Obviously, given the size of the dataset - there were almost 7 million unique searches from the beginning of 2012 (when tracking with Google Analytics began) up until the beginning of 2021 - choices had to be made about what to show, what to prioritise, what to label etc. But this too is like a map, which are, by necessity, an oversimplification of what they are trying to represent. But their benefit is that they can provide a more accessible overview of some of the key features of an area at a glance, in this case the searches made by people using the library catalogue over time. Plus, my hope was that by using a map motif, it would encourage people to explore.

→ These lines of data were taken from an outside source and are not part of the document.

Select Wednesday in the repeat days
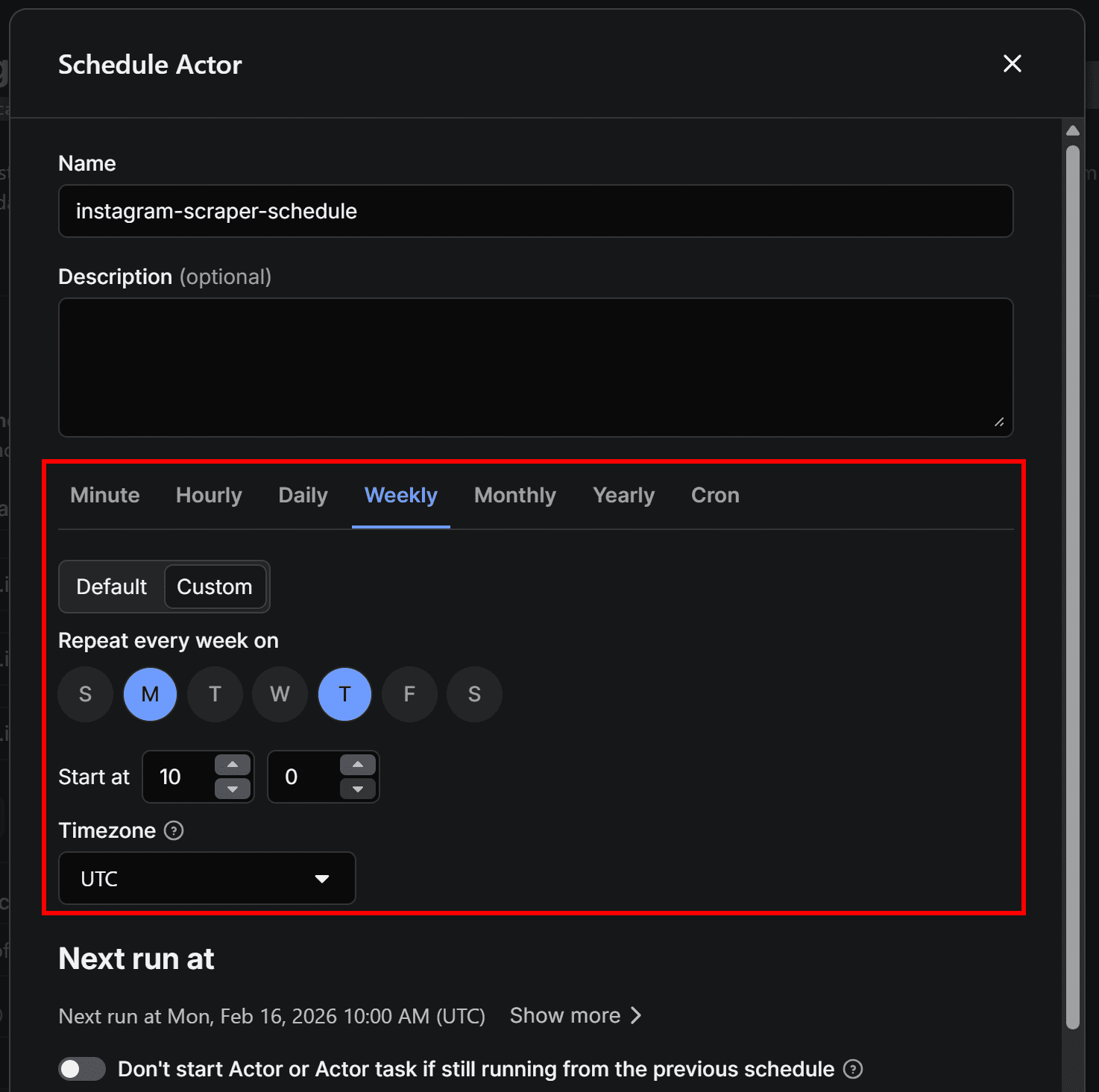This screenshot has height=1092, width=1099. 280,694
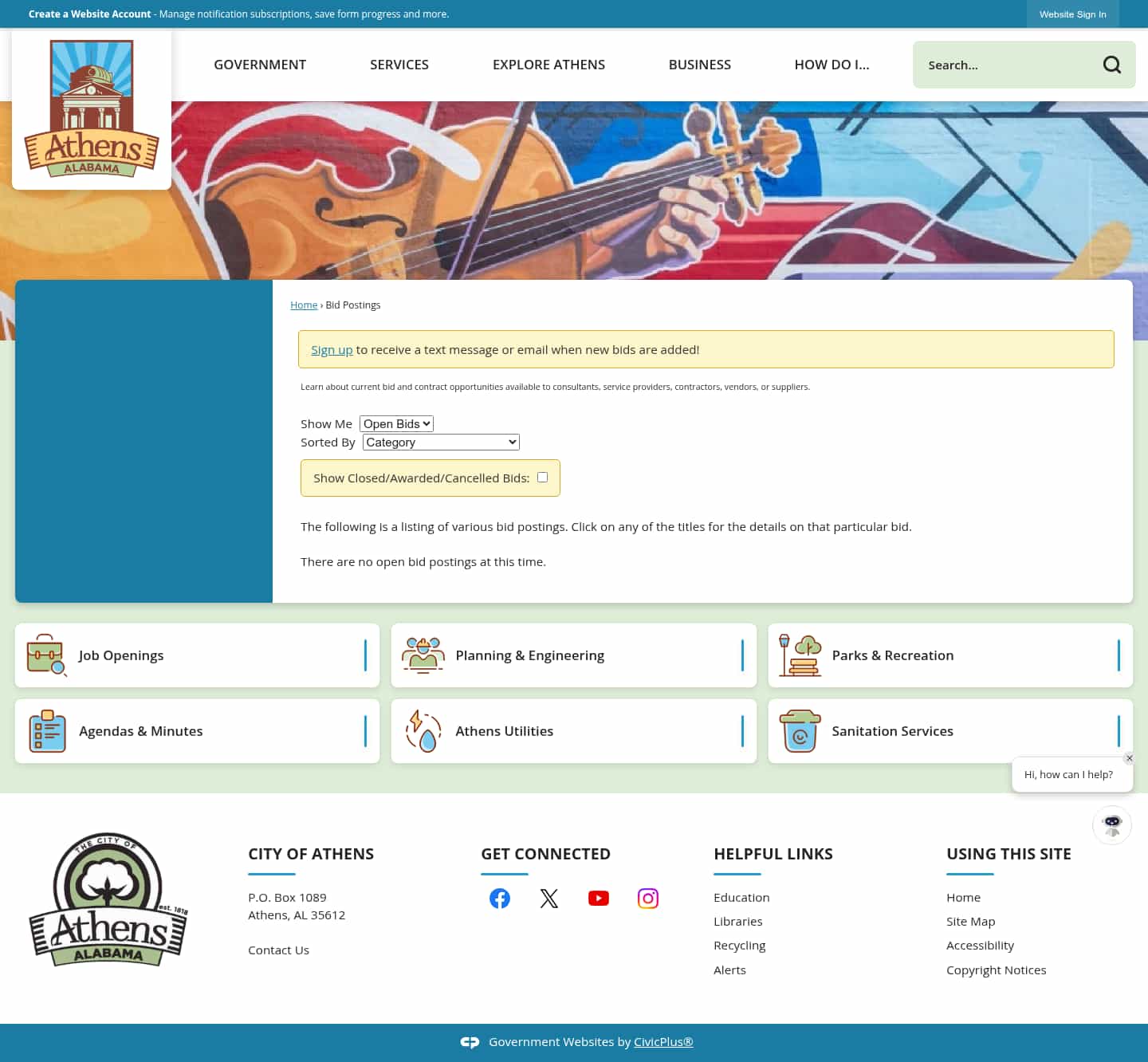Click the Sign up link for bid notifications
This screenshot has width=1148, height=1062.
pyautogui.click(x=332, y=349)
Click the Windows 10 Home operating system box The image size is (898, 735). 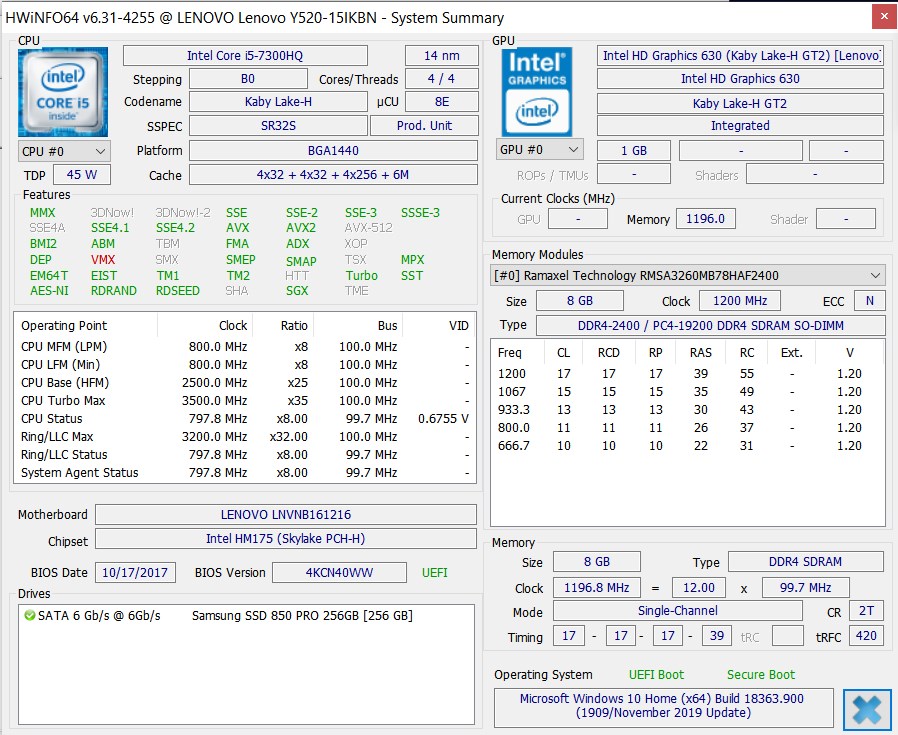pos(661,706)
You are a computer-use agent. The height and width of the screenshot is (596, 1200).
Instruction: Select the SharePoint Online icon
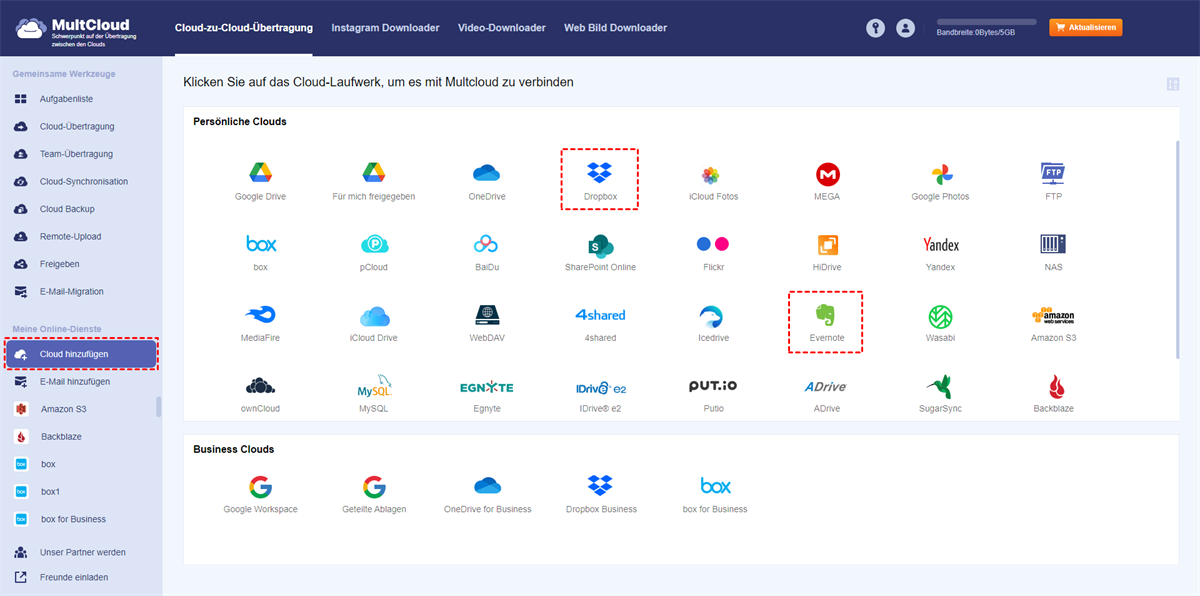[x=600, y=243]
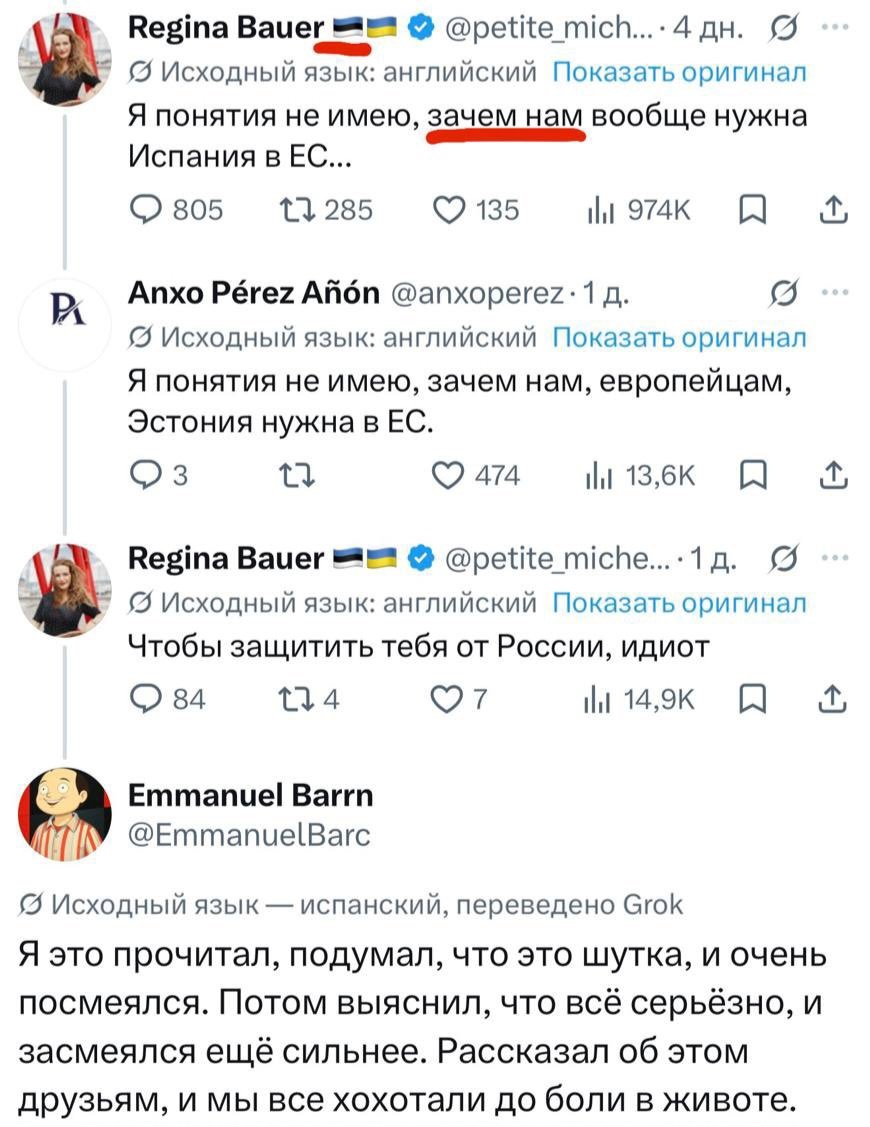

As is so often the case, there were a whole bunch of ideas and approaches that didn’t end up in the final thing, and for a while there, learning absolutely nothing from Google's failure, I was actually toying with there being a (crude) predictive component to this. There was also a part where the user could draw a line on the screen, and they’d get back the words and phrases that best matched the pattern of that line. Plus a section that would attempt to determine the words and phrases most typical, or more likely to occur, in particular periods of time rather than others using TF-IDF (Term Frequency - Inverse Document Frequency). And a whole section looking purely at punctuation (see below), and a section comparing what words and phrases people were using to search Google vs what words and phrases people were using to search the State Library catalogue, as well as a section looking at the different parts of speech used in searches: nouns, verbs, adjectives etc. But at some point, in order to end up with something that vaguely works as a cohesive whole, choices needed to made about what ultimately to include (plus, er, some of the things above were proving rather time consuming, and I needed to set aside a chunk of time to learn how to set up and query a database, as I’d never done that before, and given the amount of data, I clearly needed one for this project…).
Anyway, the next post is on some of the coding and design choices about how best to display the data, especially the topographic contours.
* as a terrible speller and sloppy typist myself, I was interested to see what mistakes others made, and sure enough, the ones I made the most throughout this project - ‘seach’ and ‘libray’ - were in there (82 and 64 times respectively at last count)
** As an aside, I actually have a 20-year bet running with a mate, that I foolishly made in 2004, that by 2024 no one would use capital letters anymore. Now although I’ve accepted that I’ll lose the bet due to the timeframe, I still maintain that my rationale is sound, and that capital letters are becoming used less and less, and was thinking that maybe I could use the data over this period to test my theory, and see if the use of capital letters was decreasing (and I will pay my bet Soph!).